Blood-feud is forbidden amongst the Shin'a'in. In order to pursue blood-feud or revenge, the oath of Kal'enedral must be sworn. This oath is in three parts: first, the Kal'enedral are Sworn to the Goddess of the South Wind and the New Moon (the Warrior), secondly they are Sworn to the service of the Shin'a'in Clans as a whole, and only then are they Sworn to their particular clan. This arrangement precludes inter-clan rivalry, and no Shin'a'in may take up arms against another. 

Kalen'edral are celibate, entirely without sexual desire (the Goddess removes it to free them from distraction) and are frequently androgynous. Ordinary Kal'enedral dress only in dark brown or black: the black is only worn when on blood-feud or engaging in ritual combat.   

Kal'enedral continue to serve their Goddess after death; they are leshy'a-Kal'enedral (spirit-Kal'enedral) and are distinguished by their black clothing, normally only worn when the Kal'enedral is on blood-feud, and veiled faces (giving them the nickname "the Veiled Ones"). It is the Veiled Ones who are entrusted with the training of the living Kal'enedral: on every night spent not within the confines of a building, the Veiled Ones will train the Kal'enedral in weapons-work. This makes a Kal'enedral one of the most feared and accomplished warriors in the world.

Blood-Oath
The Shin'a'in are notoriously clan-conscious, and do not normally have a great deal of contact with outsiders. Occasionally, however, one will swear the oath of She'enedran (Blood Brother/Sister) with an outlander. 

This oath involves each participant making a small, crescent shaped incision on their right palm and joining hands to mingle the blood.

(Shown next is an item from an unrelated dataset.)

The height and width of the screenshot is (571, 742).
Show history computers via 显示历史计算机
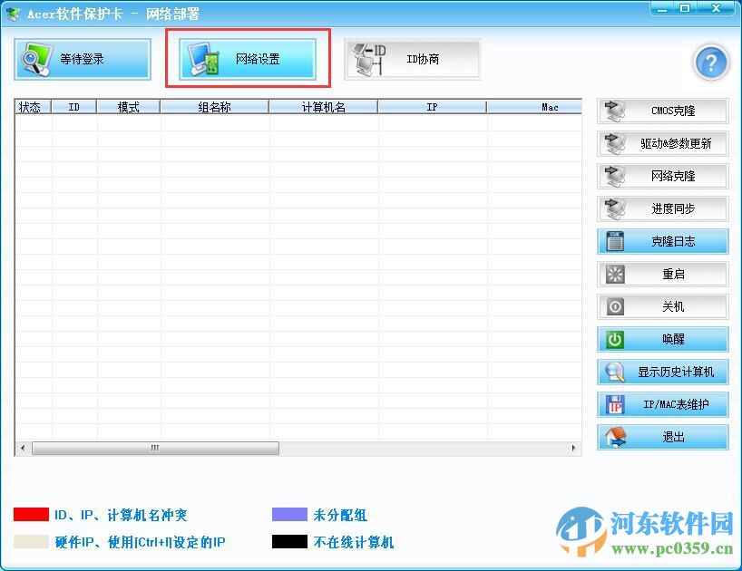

The bond of She'enedran renders the bondmates closer than siblings or lovers, and allows them to feel a little of what the other is feeling (and if one is in danger, the other will know it). 

It was in this way that Tarma shena Tale'sedrin and her She'enedra, the sorceress Kethryveris (Kethry) repopulated the core clan of Tale'sedrin, for by swearing the oath Kethry became Shin'a'in by adoption. Tale'sedrin was repopulated by the children of Kethry and her husband Jadrek, in addition to receiving adoptees from other Clans. From then on, the Tale'sedrin were renowned as being the only Shin'a'in Clan to have blond-haired and/or green-eyed members.